:: DATASET EXTRACT

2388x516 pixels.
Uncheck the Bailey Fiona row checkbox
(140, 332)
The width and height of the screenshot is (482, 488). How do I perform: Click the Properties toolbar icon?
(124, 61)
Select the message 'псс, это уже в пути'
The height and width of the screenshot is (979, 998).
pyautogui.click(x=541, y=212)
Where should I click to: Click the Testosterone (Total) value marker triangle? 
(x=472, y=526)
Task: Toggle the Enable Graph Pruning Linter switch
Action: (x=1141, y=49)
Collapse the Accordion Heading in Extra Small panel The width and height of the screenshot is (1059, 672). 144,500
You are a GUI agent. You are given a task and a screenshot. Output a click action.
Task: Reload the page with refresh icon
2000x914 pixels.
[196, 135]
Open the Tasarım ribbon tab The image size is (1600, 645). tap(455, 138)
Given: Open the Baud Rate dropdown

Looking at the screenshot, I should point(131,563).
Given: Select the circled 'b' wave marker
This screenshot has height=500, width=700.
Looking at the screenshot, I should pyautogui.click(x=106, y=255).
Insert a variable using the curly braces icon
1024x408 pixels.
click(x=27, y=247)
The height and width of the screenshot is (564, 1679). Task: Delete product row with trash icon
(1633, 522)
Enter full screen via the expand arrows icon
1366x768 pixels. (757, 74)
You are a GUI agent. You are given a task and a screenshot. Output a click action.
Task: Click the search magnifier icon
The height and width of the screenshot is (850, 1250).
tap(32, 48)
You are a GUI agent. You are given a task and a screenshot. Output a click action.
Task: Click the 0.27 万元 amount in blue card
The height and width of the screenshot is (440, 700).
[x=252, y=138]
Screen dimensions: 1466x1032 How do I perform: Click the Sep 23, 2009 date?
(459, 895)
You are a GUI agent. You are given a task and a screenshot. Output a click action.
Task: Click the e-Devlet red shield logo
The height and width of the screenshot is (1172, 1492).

::::

REQUIREMENT: Output the line holding "1024x408 pixels.", then every later line through the end of the records above, exactly as given and nothing else.

THE ANSWER:
1024x408 pixels.
click(x=27, y=247)
The height and width of the screenshot is (564, 1679). Task: Delete product row with trash icon
(1633, 522)
Enter full screen via the expand arrows icon
1366x768 pixels. (757, 74)
You are a GUI agent. You are given a task and a screenshot. Output a click action.
Task: Click the search magnifier icon
The height and width of the screenshot is (850, 1250).
tap(32, 48)
You are a GUI agent. You are given a task and a screenshot. Output a click action.
Task: Click the 0.27 万元 amount in blue card
The height and width of the screenshot is (440, 700).
[x=252, y=138]
Screen dimensions: 1466x1032 How do I perform: Click the Sep 23, 2009 date?
(459, 895)
You are a GUI agent. You are given a task and a screenshot. Output a click action.
Task: Click the e-Devlet red shield logo
The height and width of the screenshot is (1172, 1492).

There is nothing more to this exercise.